Treatment

Antidepressants for the Long Haul

Get used to your antidepressant. You may be taking it for some time.

In an article published in The Lancet, investigators from Oxford, Nagoya City University (Japan), and the Western Psychiatric Institute (affiliated with the University of Pittsburgh) reviewed 31 placebo-controlled antidepressant trials comprising 4410 participants. The review involved depressed patients who had responded to treatment and had been randomized to continue or discontinue their antidepressants. Trials ranged from six months to three years. All classes of antidepressants were used, including SSRIs, tricyclics, MAOIs, and those with novel actions.

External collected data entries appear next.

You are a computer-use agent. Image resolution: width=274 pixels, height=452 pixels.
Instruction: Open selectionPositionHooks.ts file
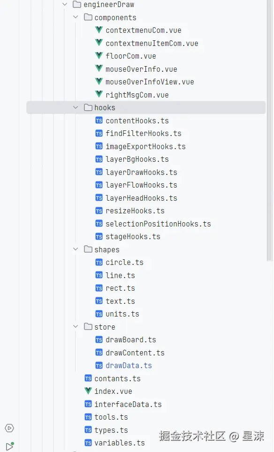click(158, 224)
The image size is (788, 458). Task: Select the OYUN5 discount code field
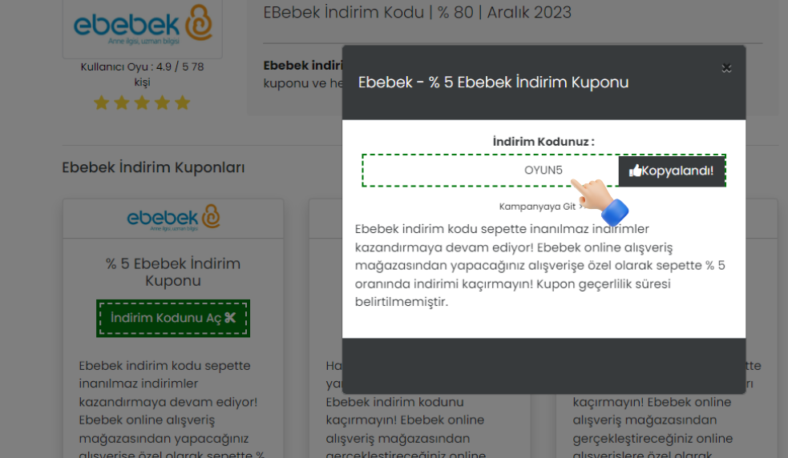tap(491, 171)
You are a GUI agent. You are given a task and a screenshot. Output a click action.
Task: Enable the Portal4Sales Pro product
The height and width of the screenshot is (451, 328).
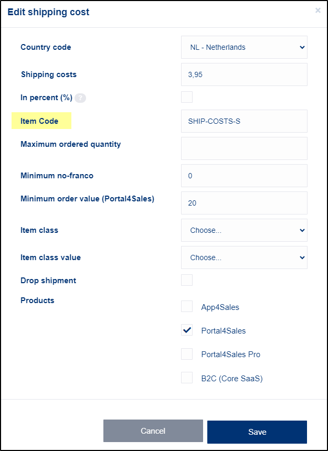[x=187, y=353]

Staying on Your Antidepressant

Crunching the numbers from these studies resulted in an 18 percent average rate of relapse for those remaining on their antidepressant compared to 41 percent on a placebo. According to the authors of the study, this means continuing with antidepressants reduces the risk of relapse by 70 percent, a figure that held fairly steady in their review across all classes of antidepressants, condition of patient, and length of time on an antidepressant prior to a particular study. In absolute terms, the relapse numbers in both the antidepressant and placebo groups rose after two years (24 and 33 percent for two groups on antidepressants vs 62 and 65 percent for two groups on placebos), but remained constant relative to each other.

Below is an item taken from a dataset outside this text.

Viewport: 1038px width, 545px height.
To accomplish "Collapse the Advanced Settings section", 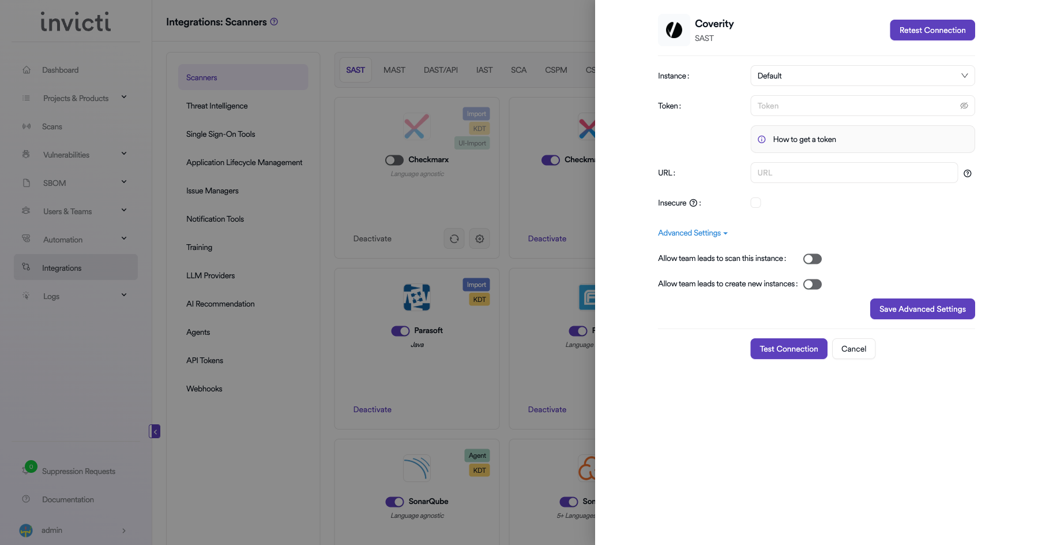I will point(693,233).
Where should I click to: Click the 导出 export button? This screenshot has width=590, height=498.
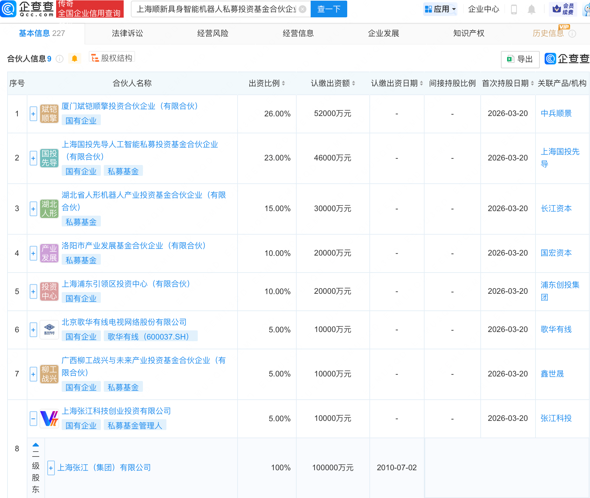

Long term studies represent the best proof of the efficacy of an antidepressant. Whereas short-term trial results are open to considerable interpretation about whether an antidepressant "gets" you well, these studies provide good evidence about their value in "keeping" you well.

The American Psychiatric Association's 2000 Practice Guideline for the Treatment of Patients with Major Depressive Disorder recommends four to five months of "continuation" treatment on an antidepressant following satisfactory resolution of symptoms, but has nothing to say concerning the subsequent "maintenance" phase, other than the treating physician should have regard to the risk of recurrence, the severity of symptoms, side effects, and patient preferences.

The British Association for Psychopharmacology's 2000 Evidence Based Guidelines for Treating Depressive Disorders with Antidepressants is far more specific, recommending that patients remain on their antidepressant at the same dose beyond six months and for as long as five years or indefinitely if: they: have had more than three major depressive episodes in the past five years or more than five episodes altogether, or if social or personality or other factors make a relapse or recurrence likely. The British Association also recommends 12 months of antidepressant therapy for elderly patients.

At the 2002 APA annual meeting, Maurizio Fava MD of Harvard observed that one episode of depression results in a greater than 50 percent probability of recurrence. With two episodes, the risk is greater than 70 percent, and three or more depressions makes another a virtual certainty at more than 90 percent.

Andrew Solomon in his National Book Award-winning The Noonday Demon: An Atlas of Depression wrote that his friends would react with, "Still? But you seem fine" to his disclosure that he was still on meds. In Andrew's words: "To which I would invariably reply that I seem fine because I am fine, and that I am fine in part because of medication ... they say, 'Surely you are strong enough to be able to phase out some of those drugs!' If you say to them this is like phasing the carburetor out of your car or the buttresses out of Notre Dame, they laugh."

Let them laugh. For many of us, going off our antidepressant is as unthinkable as a diabetic going off his insulin or a heart patient going off her beta blocker. Many patients quit on their antidepressant because they feel better and feel they don't need it any more. A good many of them discover it's the biggest mistake they ever made.